神奈川県工業塗装協同組合の関わる工業塗装とは、製造業における生産方法と同様に工場内で塗装が行われます。建築塗装のように家・ビルなどの建築物、橋梁、鉄塔などの構築物に塗装を行い、それらが立地する現場において塗装する現場塗装とはこの点で異なります。
工業塗装では、塗装をするものは様々ありますが、主に金属やプラスチック製品の部品、具体的には例えば冷蔵庫・洗濯機などの家電製品、携帯電話などをはじめとする通信機器、自動車の各部品、OA機器等、さらに航空機、船舶、重機械器具などの金属部品やプラスチック製品・部品への塗装を行うものです。
工業塗装は単に製品に色を付けるだけではなく、製品表面を腐食・劣化から保護し、製品の色彩や光沢、手触り、模様などデザイン的にも製品の価値を高める役割を果たしています。現在の工業塗装技術は、高度な専門技術として産業・生活のあらゆる分野において欠かせないものとなっています。
工業塗装ポイント
Point
プロのスキルを身につける
神奈川県工業塗装協同組合は、神奈川県職業能力開発協会から国家検定である技能検定(金属塗装・噴霧塗装)の実技検定試験を委託されている団体です。
実技試験の委託は組合の伝統ともいうべき事業で、約60年の歴史があります。

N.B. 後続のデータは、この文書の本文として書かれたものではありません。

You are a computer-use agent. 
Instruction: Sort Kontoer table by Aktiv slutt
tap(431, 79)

検定試験は年1回、毎年夏(7月中旬~8月上旬)に実施されており、受検者は毎年100名位で女性の受検者も増加しています。
伝統の技をあなたも身に付けてみませんか?
社会に役立つ
塗装には非常に多くの機能があり、これを今後いかに取り入れていくかが当業界の大きな課題であると考えています。世の中の全てのものに塗装は関係しているとの視点で工業塗装を考えれば将来有望な業界といえるでしょう。

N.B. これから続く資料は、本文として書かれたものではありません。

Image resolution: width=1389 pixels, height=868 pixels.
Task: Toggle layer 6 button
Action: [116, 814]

塗装は、私たちの生活にはなくてはならない技術となっています。塗装という「巧」を受け継ぐ若い力を待っています。
暮らしを支える
身の回りにあるものを手にとって眺めてみてください。そのどれもに塗装が施されているはずです。シャープペンシル、電卓、携帯電話、パソコン、生活に必要なものすべてに塗装やコーティングが行われているのです。
塗装の歴史は、戦後の高度成長の中で工業製品を塗装する金属塗装専業者が多数誕生し、日本の経済を力強く支えてきました。現在では抗菌、脱臭、防水などハイテク塗装の登場により、高い技術を持つ熟練者が必要とされています。
工業塗装の将来
Future
21世紀の産業構造は世界分業が益々加速して、量産品は中国や東南アジア諸国へ移行し、国内では高度技術を要する高付加価値製品が要求されています。したがって、工業塗装においても急速な技術革新の中で各種塗装製品の種類や色彩が多様化し、21世紀に即応すべく塗装技術・技能の高度化ニーズが益々高まってくると思われます。さらに環境保全と産業廃棄物の処理は大きな問題であり、PRTR法の施行、揮発性有機化合物(VOC)に関する大気排出規制等、環境の問題は極めて重要であり、塗料・塗装システムを考え、排出量の削減・リサイクル等の省資源化を図っていかなければならないと思います。
塗装には非常に多くの機能があり、これを今後いかに取り入れていくかが当業界の大きな課題であるとの認識が重要であります。世の中の全てのものに塗装は関係しているとの視点で工業塗装を考えれば、将来有望な業界であります。